6. Another article featuring the "angel of death nurse" Charles Cullen murdered over 40 patients. http://www.dailymail.co.uk/news/article-2316571/Charles-Cullen-Serial-killer-nurse-murdered-40-patients-speaks-prison-time-claims-mercy-killings.html

7. Prevent immune-compromised healthcare workers or those on immune-suppressants from working in Ebola hospital or unit. If they are infected, due to their poor immune state of health, death may come very swiftly. Like any viral infection the ability to survive depends on the immunological viability or strength of the patient.

8. Hospital workers should take universal precaution-plus when dealing with Ebola patients. There should be special ways to dispose of soiled and other clothing items in direct contact with patients.

9. Once a hospital worker violates the universal protocol-plus, he or she should immediately be removed from the facility treating Ebola patients to avoid danger to the worker, the rest of the staff and public. This is very critical because employees who take universal precaution lightly endanger the life of other staff members.
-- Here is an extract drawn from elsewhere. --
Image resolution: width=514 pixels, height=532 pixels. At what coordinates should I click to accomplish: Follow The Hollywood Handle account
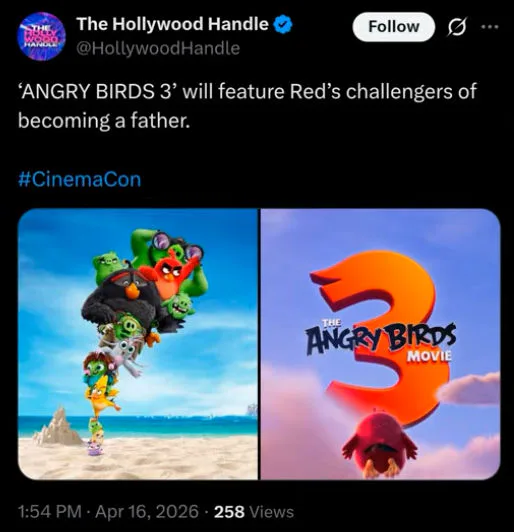[394, 27]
10. There should be a strict and guarded way with security to dispose of blood samples and specimens from Ebola patients to avoid contamination into drinking water, soil, or even the sewer system. At times, drinking water is contaminated by sewer. Be careful in disposing such contaminated body fluids and tissues from infected patients.

11. The CDC working with Hospital Joint Commission must issue directives on how each hospital should handle Ebola patients to curtail an outbreak, or epidemic. Every hospital in the nation treating Ebola patients MUST follow and adhere to the same protocol. Good luck!

12. Better idea is to create one hub hospital in the nation to handle and treat Ebola patients. On the national, we do not have many patients at the moment. Each hospital treating single or two patients infected with Ebola may not be cost effective for such hospital. Learning from my study on medical errors for duration of more than 20 years of study, the more hospital workers performing a procedure, the more the chances of deviation, increasing the chances of systemic failures and consequently errors. When we reduced the number of those drawing blood, for example to specially trained hospital staff, the error rate from specimen collection drops and in some situation almost disappear. So, if we want to increase compliance of protocol and reduce the spread of Ebola in the nation, we must reduce the number of hospitals treating Ebola patients. Otherwise, we are doomed!

13. We can’t rely on national compliance from different hospitals in the nation to follow set protocol. Such new design may cost a lot of money some hospitals may not have. Sad result from evaluating system redesign in many hospitals across the nation for many years is the resistance from staff to management in reactions to "system redesign." We cannot combat Ebola until we design a new system and every hospital follows such protocol. Our previous record in the nation in following such a protocol has been a shameful failure.

14. Don’t just ask questions alone from travelers at the airport where they have been. Check their passports and itinerary. People have good reasons to lie because of stigmatization, shame, isolation and possible bad treatment from the public. The guy who lied before he got on plane in Liberia did it for good reason. He probably preferred to come to the U.S. and get better treatment compared to his country where he may end up dead. I used to work in IDH (Infectious Disease hospital); family members never used to tell other people living in the same building that their loved ones had contacted an infectious disease. They do this not to be hateful, but due to shame and public humiliation. During that time in the early 1960s and 70s, African nations were fighting tuberculosis. Such patients were placed in separate hospitals from general population thereby reducing the spread. Can we do the same in the U.S. God forbid, before we have an epidemic?

15. Water from Ebola patients contaminated with Ebola virus should not be going directly into public sewer without being initially treated to inactivate the virus. Now, we need a lot of prayers for the sake of needed compliance.